- Complete the following:
• 1. List everything the ProseMirror view tutorial says its homemade implementation will not support.
• 2. Carry the ProseMirror view tutorial forward, picking up right after its final sentence.

- Extract provided:
%%
Buld Your Own: ProseMirror View
Let's build a view layer for ProseMirror from scratch! We won't build support for everything that ProseMirror provides with its official view library, but it will provide a taste of what is involved.
Introduction
We'll start with a simple ProseMirror sample that uses the standard schema. Our implementation won't support marks or decorations, and it won't support custom views, but it will demonstrate how to build the core components of a ProseMirror view library. Our implementation will also be made simple by not supporting all of the browsers that ProseMirror supports.
Open up the glitch for this tutorial and click Remix in the top right corner to get started and follow along.
Getting started
This editor is really basic. It doesn't include ProseMirror's keymap
plugin,
so it's not even possible to add new paragraphs. That's okay. We're going to
build our own EditorView
. It won't support ProseMirror view plugins, but we'll
use modern browser input events and implement sensible defaults.
Comment out the line to require EditorView
, create the file editor-view.js
and add it to the index.html
file. We'll build out this EditorView
step by
step until it works!
%%
- Data extract:
%%
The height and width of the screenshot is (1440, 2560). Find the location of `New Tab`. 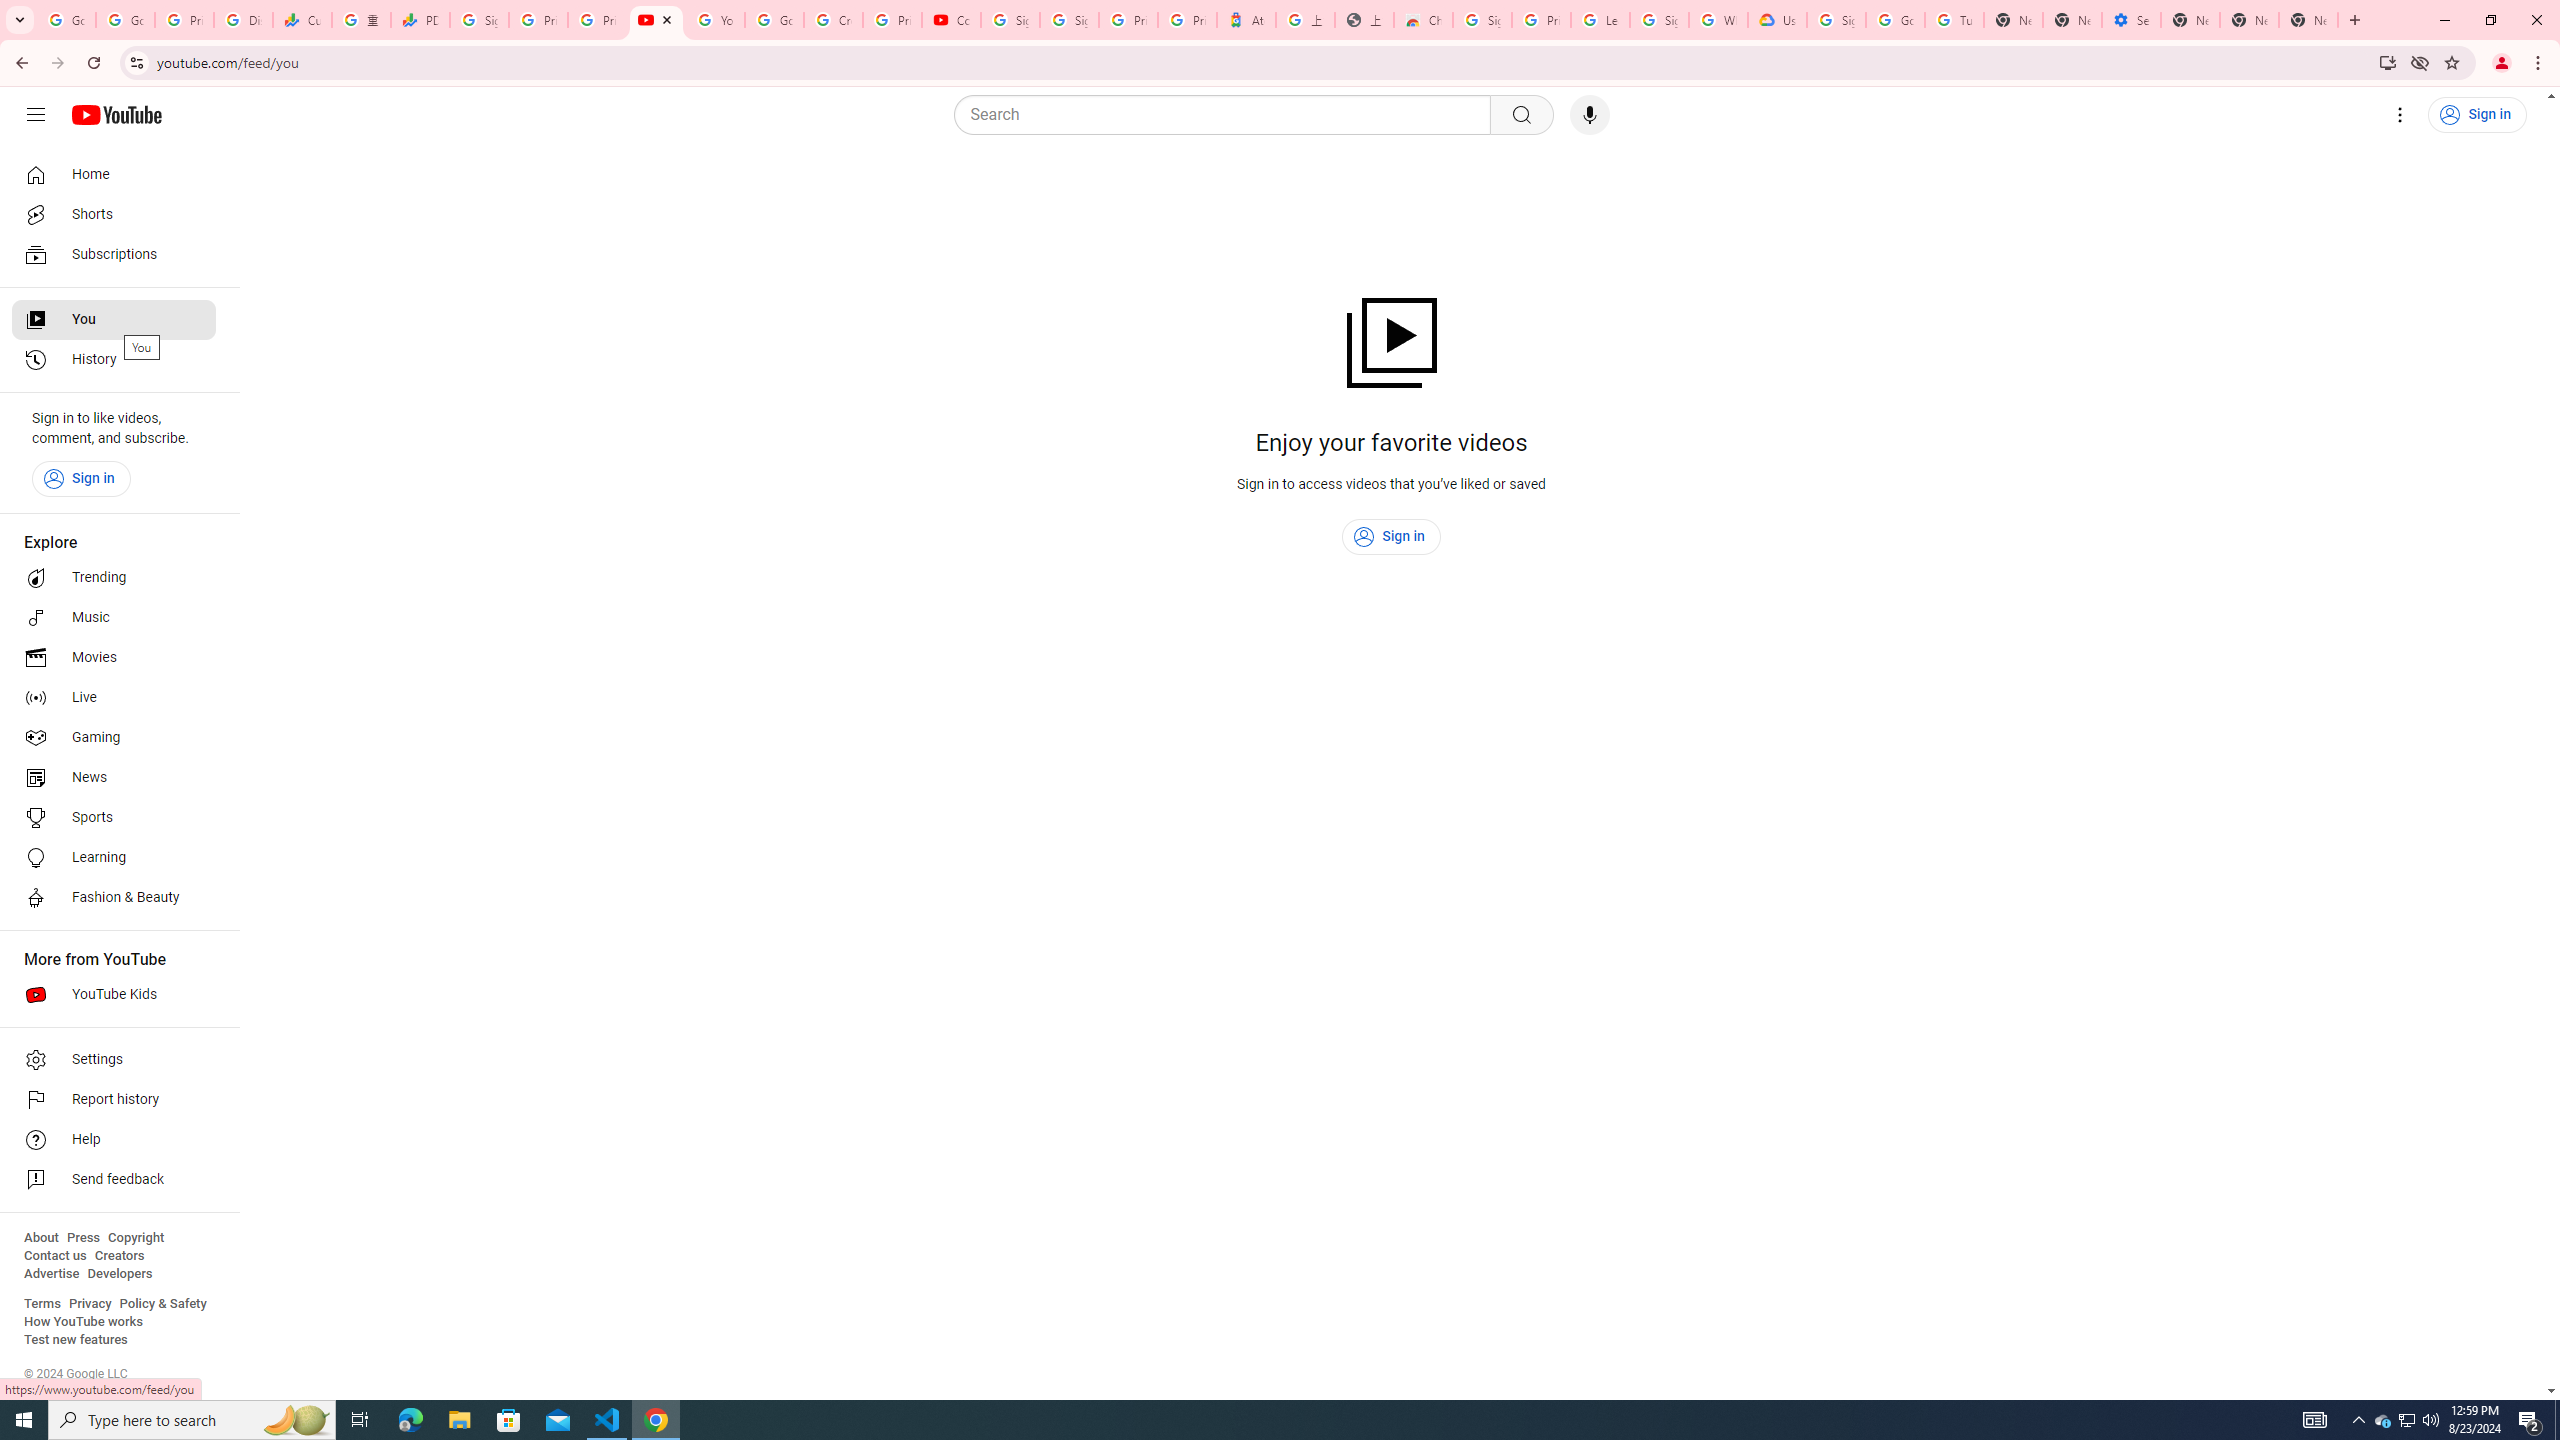

New Tab is located at coordinates (2190, 20).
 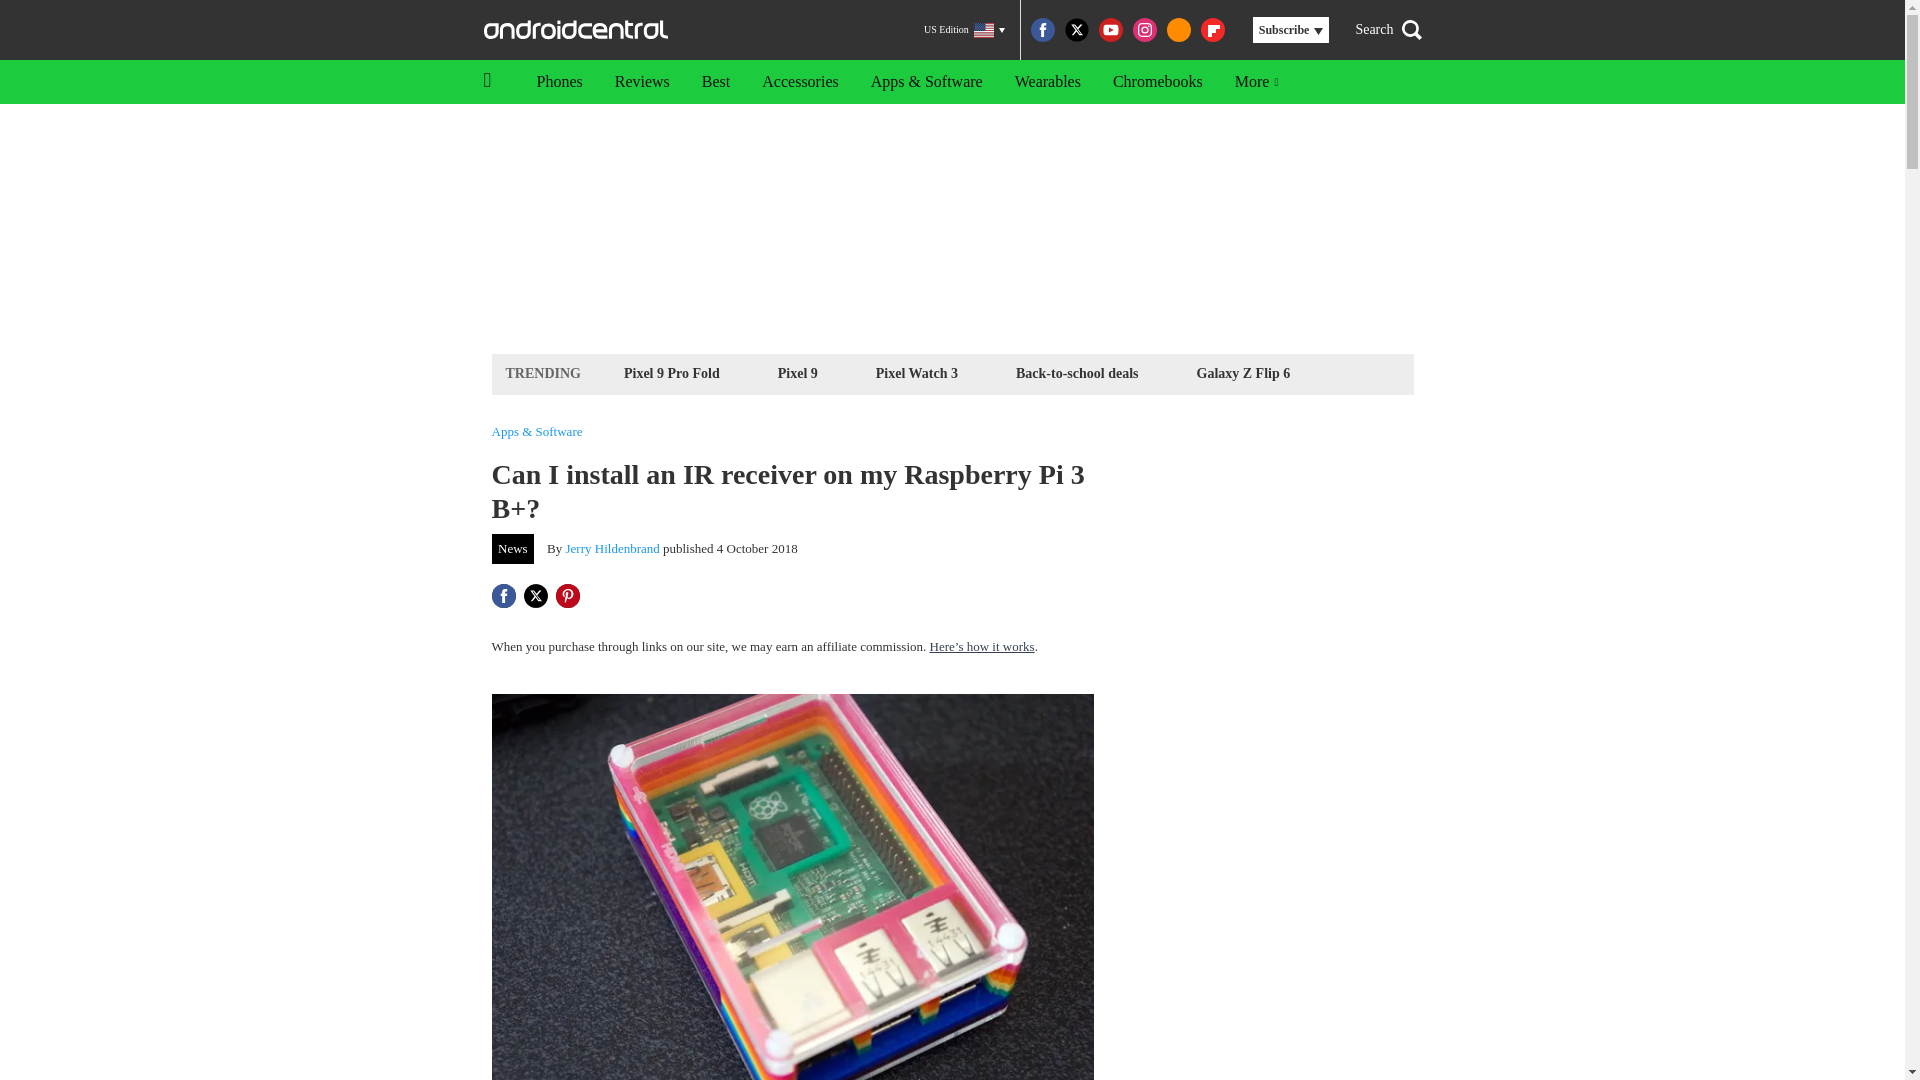 I want to click on Pixel Watch 3, so click(x=917, y=372).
%%
- Written responses:
• 1.
- Marks
- Decorations
- Custom views
- All of the browsers that ProseMirror supports
- ProseMirror view plugins

• 2.
Our EditorView
just stores the state and sets the contentEditable
attribute
of the provided DOM element. Notice how this is enough for the browser to make
the content editable. The browser even lets us add paragraph breaks! But at the
moment, there is no relationship between the state and the DOM. Changes to one
won't affect the other. We'll build out this relationship one direction at a
time, starting with updating the DOM to match the state, and then eventually
updating the state in response to user interactions.
Rendering
To start, let's make a function to render one of the basic units of ProseMirror state: a ProseMirror node. Our function is going to return a DOM node representation of our ProseMirror node. For simplicity, we'll start with text nodes.
To add support for other kinds of nodes, we need to use the NodeSpec
for the
node to generate what ProseMirror calls a DOMOutputSpec
. In real schemas, the
DOMOutputSpec
can be quite complicated. The DOM representation can be made up
of a number of HTML elements, but we're going to keep things simple. For now,
let's assume every NodeSpec
returns a very simple structure from its toDOM
function.
We're not trying to practice recursion here, so we'll assume that the "hole",
where ProseMirror renders the children of the node, is the content of the one
and only DOM node. With this simplifying assumption, all we need to do is look
at the first item of the array returned by toDOM
to get the tag name.
The EditorView
is the view for the document, but we are going to need views
for all of the nodes of the model now that we can render them. Let's get that
structure in place.
Note that the EditorView
is just a special case of NodeView
, where the node
is the document node.
Feel familiar?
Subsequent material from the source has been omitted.